Similarly, Gatembu Kairu JA notes that:
For it might appear that by one hand, Wanjiku is given a vehicle by the Constitution to propose amendments to the Constitution, but the vehicle is then taken away by the other hand, by making it impossible for Wanjiku to drive that vehicle by reason of want of resources. (paragraph 88)
Gatembu Kairu JA, however, proposes a different solution. While Kiage J would simply hold that the requirement of public participation – in all its rigour – applies at the final (referendum) stage, Gatembu Kairu JA holds that in an individual case, it would be “open” to Wanjiku to claim a lack of resources (a claim that would not be open to the IEBC, when it gets involved in the process).
I respectfully submit that Gatembu Kairu JA is correct.
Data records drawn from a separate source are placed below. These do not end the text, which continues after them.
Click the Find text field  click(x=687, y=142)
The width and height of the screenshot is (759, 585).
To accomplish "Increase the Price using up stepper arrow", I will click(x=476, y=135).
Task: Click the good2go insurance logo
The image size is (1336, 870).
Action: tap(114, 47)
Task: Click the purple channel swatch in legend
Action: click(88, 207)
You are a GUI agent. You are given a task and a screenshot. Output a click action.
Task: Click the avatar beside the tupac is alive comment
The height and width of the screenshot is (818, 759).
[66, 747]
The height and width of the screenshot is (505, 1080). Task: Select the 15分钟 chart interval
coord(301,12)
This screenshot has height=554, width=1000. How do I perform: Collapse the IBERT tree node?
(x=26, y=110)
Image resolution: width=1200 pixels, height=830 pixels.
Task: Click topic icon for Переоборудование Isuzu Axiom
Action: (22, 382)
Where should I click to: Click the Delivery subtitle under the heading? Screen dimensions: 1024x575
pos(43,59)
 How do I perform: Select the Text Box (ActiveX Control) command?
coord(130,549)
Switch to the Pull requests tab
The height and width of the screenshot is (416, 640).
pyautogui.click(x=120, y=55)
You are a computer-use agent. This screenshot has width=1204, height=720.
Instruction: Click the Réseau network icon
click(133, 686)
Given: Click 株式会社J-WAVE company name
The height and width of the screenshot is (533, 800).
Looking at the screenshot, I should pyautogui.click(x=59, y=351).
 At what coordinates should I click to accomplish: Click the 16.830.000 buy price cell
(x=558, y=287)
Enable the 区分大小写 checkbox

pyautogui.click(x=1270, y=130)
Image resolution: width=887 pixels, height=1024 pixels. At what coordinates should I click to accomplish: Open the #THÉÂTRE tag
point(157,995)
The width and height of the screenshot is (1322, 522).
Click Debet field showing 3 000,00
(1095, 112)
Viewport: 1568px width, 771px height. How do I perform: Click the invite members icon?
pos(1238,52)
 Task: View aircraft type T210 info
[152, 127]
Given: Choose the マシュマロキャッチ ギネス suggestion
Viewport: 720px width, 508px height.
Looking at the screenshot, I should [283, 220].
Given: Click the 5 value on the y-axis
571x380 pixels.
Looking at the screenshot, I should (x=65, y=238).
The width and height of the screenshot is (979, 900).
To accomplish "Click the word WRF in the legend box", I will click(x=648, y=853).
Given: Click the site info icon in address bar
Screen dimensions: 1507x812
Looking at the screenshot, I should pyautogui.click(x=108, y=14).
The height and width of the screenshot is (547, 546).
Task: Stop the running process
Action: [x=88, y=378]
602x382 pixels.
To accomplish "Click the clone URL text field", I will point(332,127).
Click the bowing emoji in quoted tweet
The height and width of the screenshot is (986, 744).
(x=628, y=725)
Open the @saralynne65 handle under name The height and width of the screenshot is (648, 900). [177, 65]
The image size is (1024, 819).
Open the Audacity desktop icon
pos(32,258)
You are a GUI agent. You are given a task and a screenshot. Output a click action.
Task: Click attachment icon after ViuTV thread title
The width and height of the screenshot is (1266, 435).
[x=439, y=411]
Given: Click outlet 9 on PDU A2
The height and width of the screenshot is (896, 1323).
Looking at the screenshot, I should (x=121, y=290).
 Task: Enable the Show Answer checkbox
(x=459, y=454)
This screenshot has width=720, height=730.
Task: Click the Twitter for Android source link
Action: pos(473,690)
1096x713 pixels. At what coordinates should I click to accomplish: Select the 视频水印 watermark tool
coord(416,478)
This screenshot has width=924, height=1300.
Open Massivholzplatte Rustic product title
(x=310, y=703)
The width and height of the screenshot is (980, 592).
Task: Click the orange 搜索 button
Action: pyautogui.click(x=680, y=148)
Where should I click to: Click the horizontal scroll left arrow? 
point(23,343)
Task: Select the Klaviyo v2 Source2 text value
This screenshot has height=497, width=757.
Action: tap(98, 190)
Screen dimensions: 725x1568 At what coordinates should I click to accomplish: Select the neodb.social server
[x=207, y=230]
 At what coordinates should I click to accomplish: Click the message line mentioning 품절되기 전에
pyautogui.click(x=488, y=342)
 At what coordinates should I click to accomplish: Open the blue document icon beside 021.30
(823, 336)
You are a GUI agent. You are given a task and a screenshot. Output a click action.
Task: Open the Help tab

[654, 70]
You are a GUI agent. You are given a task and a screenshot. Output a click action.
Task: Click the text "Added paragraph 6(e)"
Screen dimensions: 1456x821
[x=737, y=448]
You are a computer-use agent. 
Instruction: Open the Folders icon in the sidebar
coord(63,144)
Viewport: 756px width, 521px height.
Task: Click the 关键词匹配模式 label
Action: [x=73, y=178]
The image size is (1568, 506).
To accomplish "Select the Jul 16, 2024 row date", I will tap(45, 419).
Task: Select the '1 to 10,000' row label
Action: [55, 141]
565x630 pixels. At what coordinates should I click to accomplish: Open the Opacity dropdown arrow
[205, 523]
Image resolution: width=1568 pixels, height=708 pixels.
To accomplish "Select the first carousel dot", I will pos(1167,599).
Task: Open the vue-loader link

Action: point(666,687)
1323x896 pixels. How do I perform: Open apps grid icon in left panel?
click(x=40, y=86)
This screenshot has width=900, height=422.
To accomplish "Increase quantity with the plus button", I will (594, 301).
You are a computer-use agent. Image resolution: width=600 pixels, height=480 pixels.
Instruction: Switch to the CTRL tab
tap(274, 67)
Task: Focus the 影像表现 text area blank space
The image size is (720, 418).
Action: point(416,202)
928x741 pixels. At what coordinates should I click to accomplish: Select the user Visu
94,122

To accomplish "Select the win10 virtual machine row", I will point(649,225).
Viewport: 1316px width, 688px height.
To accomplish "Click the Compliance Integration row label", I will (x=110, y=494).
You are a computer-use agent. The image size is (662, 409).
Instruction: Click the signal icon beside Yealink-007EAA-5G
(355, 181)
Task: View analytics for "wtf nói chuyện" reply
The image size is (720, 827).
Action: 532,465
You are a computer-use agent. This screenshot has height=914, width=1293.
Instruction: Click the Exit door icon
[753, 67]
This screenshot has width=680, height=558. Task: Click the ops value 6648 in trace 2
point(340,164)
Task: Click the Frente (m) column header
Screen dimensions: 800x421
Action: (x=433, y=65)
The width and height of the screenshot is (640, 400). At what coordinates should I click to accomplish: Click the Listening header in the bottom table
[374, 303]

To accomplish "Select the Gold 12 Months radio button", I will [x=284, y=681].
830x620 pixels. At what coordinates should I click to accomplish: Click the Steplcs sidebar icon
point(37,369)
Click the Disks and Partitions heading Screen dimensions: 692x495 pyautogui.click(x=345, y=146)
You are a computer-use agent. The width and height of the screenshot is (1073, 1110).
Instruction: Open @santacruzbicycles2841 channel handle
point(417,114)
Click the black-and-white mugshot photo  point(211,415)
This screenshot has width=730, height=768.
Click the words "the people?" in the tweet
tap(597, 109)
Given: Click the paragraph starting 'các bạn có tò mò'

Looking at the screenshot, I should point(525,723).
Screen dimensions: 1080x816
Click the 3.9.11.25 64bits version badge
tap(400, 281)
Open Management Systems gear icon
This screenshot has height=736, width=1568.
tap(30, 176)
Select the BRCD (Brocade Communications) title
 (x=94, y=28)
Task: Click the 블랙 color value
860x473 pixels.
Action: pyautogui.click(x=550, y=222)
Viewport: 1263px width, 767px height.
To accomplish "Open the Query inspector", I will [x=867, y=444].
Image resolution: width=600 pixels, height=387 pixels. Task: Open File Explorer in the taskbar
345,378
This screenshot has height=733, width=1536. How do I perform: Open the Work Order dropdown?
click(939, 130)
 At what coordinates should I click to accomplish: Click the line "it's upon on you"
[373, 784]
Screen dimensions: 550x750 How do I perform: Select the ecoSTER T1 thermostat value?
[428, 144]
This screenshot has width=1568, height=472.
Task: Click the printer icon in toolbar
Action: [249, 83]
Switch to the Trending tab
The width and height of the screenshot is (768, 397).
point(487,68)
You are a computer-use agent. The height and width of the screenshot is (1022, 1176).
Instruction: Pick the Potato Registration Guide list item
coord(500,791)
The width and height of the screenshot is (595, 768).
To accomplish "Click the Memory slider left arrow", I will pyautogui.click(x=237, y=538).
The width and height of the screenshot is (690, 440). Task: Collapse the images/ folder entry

It is true that the burden of public participation is one that should be borne by the State – or State organs – and not by wanjiku. However, this is where we come right back to the elegant design of Article 257, which accommodates the involvement of the People, of County Assemblies, of Parliament, and of the IEBC. Consequently, would it not make sense for the requirement of public participation – in all its rigour – to be applicable corresponding to the stage at which State organs get involved? This, in my respectful submission, would resolve the tension within Article 257.
The structure and design of Article 257 gives rise to a range of fascinating questions, many of which came to be answered by the Court of Appeal. These include the difference between top-down and bottom-up amendment, with the Court affirming that, viewed in its history and context, Article 257 precludes an executive-driven process. These also include the manner in which a popular initiative may be crystallised into a referendum question (or questions), with a clear majority of the Court holding that “omnibus Bills” that have no “unity of content” are outside the scope of Article 257. And these further include the extent to which the obligation of public participation applies to a public-initiated directly democratic process. Here, the Court affirms that it is clear that in this case – given that it was executive-driven in any event – the obligation has not been discharged; it remains open, however, what standards will apply when – in the hypothetical future – a 257 process is genuinely wanjiku-driven.
I think that some of the ambiguities and tensions in the judgment(s) reflect the challenges of interpreting what is, undoubtedly, a complex provision, and also the fact that these questions are coming up for the determination for the first time, in a relatively young Constitution. Faced with these challenges, the judges of the Court of Appeal, in my respectful submission, have done important, pioneering work (as have the judges in the High Court). It now remains to be seen how future benches take some of these principles forward, and build on them.